(Rows from a dataset)
<<<<

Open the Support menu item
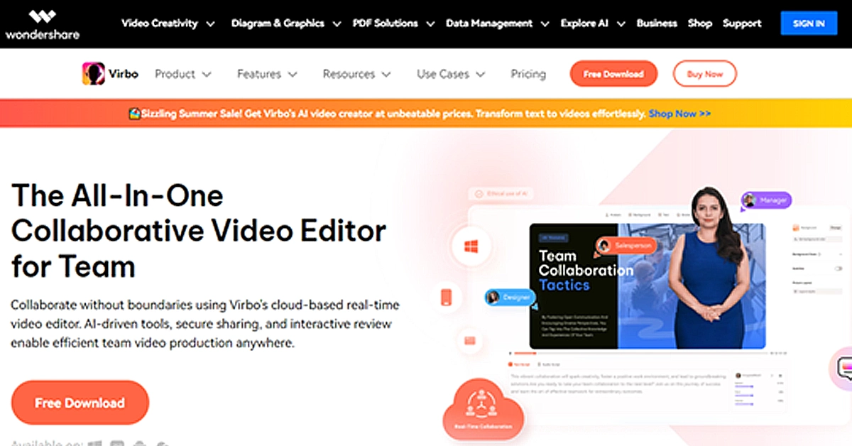The width and height of the screenshot is (852, 446). [x=742, y=23]
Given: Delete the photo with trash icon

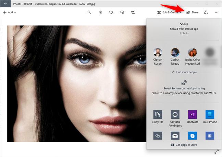Looking at the screenshot, I should tap(100, 12).
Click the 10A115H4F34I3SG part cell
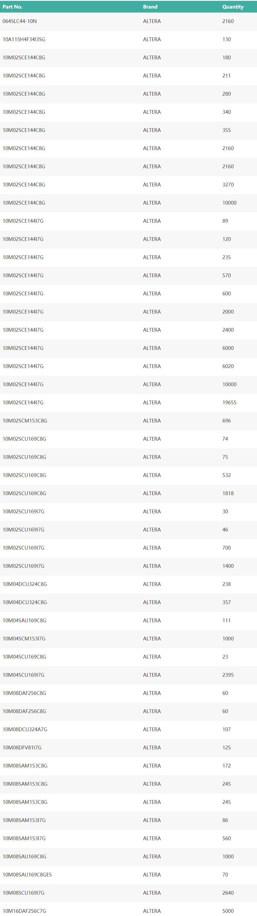 click(x=24, y=39)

>>>>

→ AIM OF THE TASK:
Repeat all of the records above word for word, leaving out the pictures.

→ ANSWER IN FULL:
Open the Support menu item
The width and height of the screenshot is (852, 446). [x=742, y=23]
Given: Delete the photo with trash icon

Looking at the screenshot, I should tap(100, 12).
Click the 10A115H4F34I3SG part cell
 click(x=24, y=39)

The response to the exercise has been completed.